Perhaps a good opportunity to look into an automation system?
Automated procedures are accurate and consistent. They can give you much-needed repeatability so you can minimize the risk of change in the production systems. However, as modern open source databases develop so fast, it’s more challenging to keep your management systems on par with all new features.
The natural next step is to look for automation platforms. There are many platforms that you can use to deploy systems. Puppet, Chef, and Ansible are probably the best examples of that new trend. These platforms are suitable for the fast deployment of various software services. They are perfect for deployments, but still require you to maintain the code, cover feature changes, and usually, they cover just one aspect of your work. Things like backups, performance, and maintenance still need external tools or scripts.
On the other side, we have cloud platforms, with polished interfaces and a variety of additional services for a fully managed experience. However, it may not be feasible; for instance, hybrid environments where you might be using the cloud, but with still a significant on-prem footprint.
So, how about a dedicated management layer for your MariaDB databases?
ClusterControl was designed to automate the deployment and management of MariaDB as well as other open-source databases. At the core of ClusterControl is functionality that lets you automate the database tasks you have to perform regularly, like deploying new database instances and clusters, managing backups, high availability and failover, topology changes, upgrades, scaling new nodes and more.
ClusterControl installation
To start with ClusterControl, you need a dedicated virtual machine or host. The VM and supported systems requirements are described here. At the minimum you can start from tiny VM 2 GB RAM, 2 CPU cores and 20 GB storage space, either on-prem or in the cloud.
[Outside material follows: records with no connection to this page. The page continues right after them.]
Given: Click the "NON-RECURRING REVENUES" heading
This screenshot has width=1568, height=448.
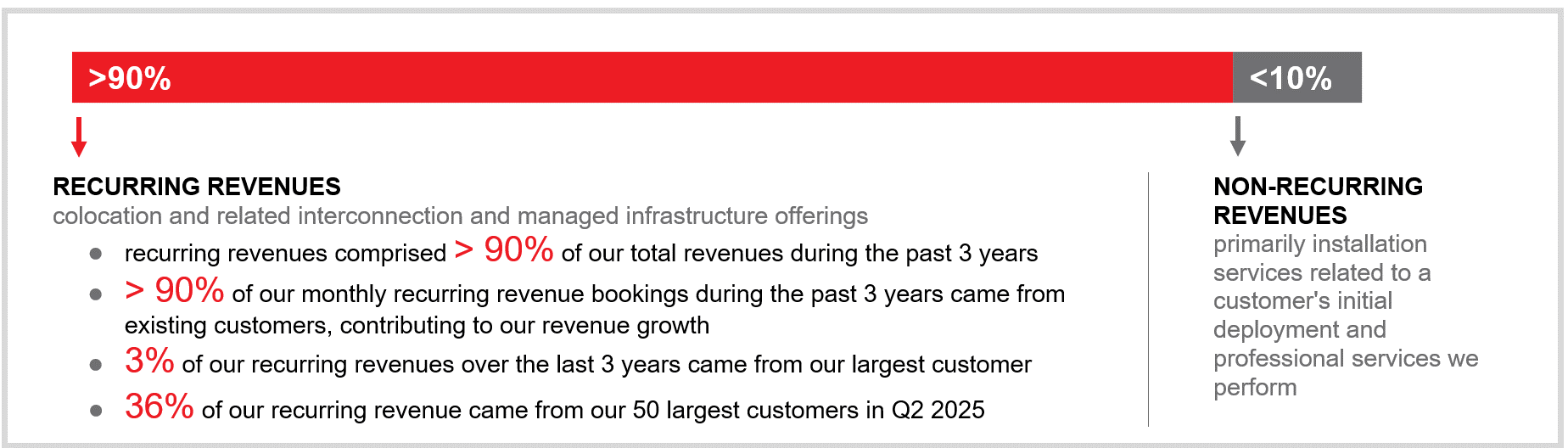Looking at the screenshot, I should click(1317, 200).
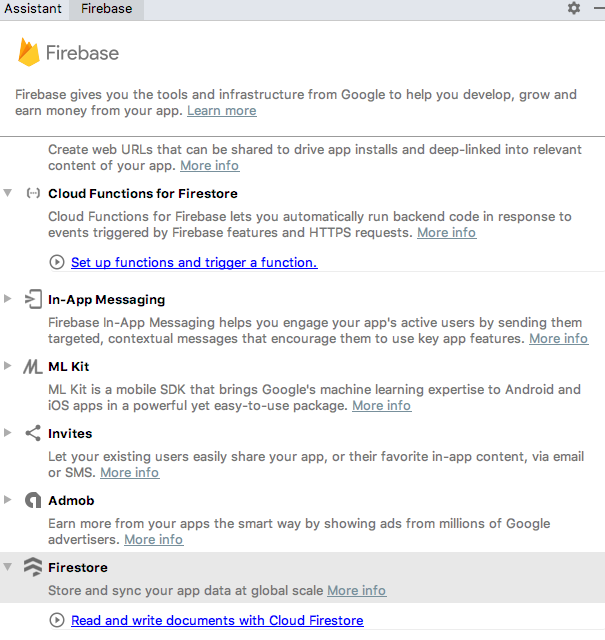This screenshot has height=640, width=605.
Task: Click the In-App Messaging icon
Action: [33, 299]
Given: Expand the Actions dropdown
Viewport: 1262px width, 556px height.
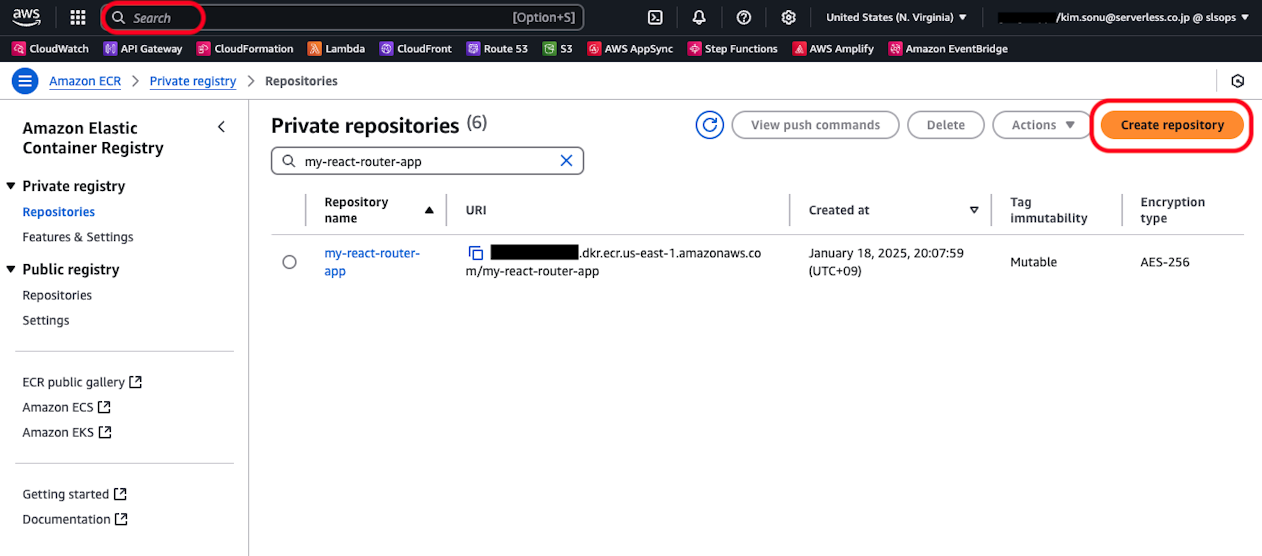Looking at the screenshot, I should click(1040, 125).
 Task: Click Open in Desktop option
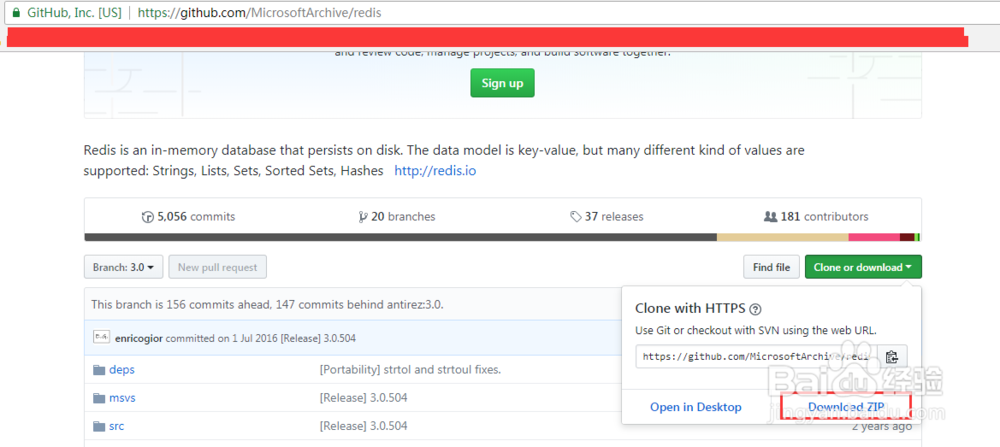click(x=696, y=407)
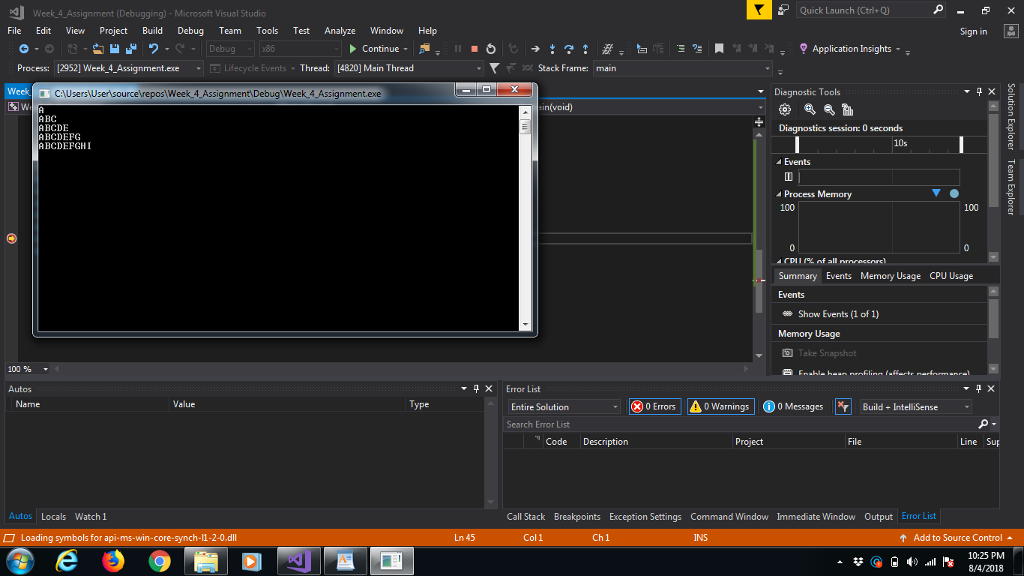This screenshot has width=1024, height=576.
Task: Open the Build + IntelliSense dropdown
Action: (915, 407)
The primary installation method is to download an installation wizard that walks you through all the steps (OS configuration, package download and installation, metadata creation, and others).
For environments without internet access, you can use the offline installation process.
ClusterControl is agentless so you don’t need to install additional software. It requires only SSH access to the database hosts. It also supports agent-based monitoring for higher resolution monitoring data.
To set up passwordless SSH to all target nodes (ClusterControl and all database hosts), run the following commands on the ClusterControl server:
$ ssh-keygen -t rsa # press enter on all prompts
$ ssh-copy-id -i ~/.ssh/id_rsa [ClusterControl IP address]
$ ssh-copy-id -i ~/.ssh/id_rsa [Database nodes IP address] # repeat this to all target database nodes
One of the most convenient ways to try out cluster control maybe the option to run it in docker container.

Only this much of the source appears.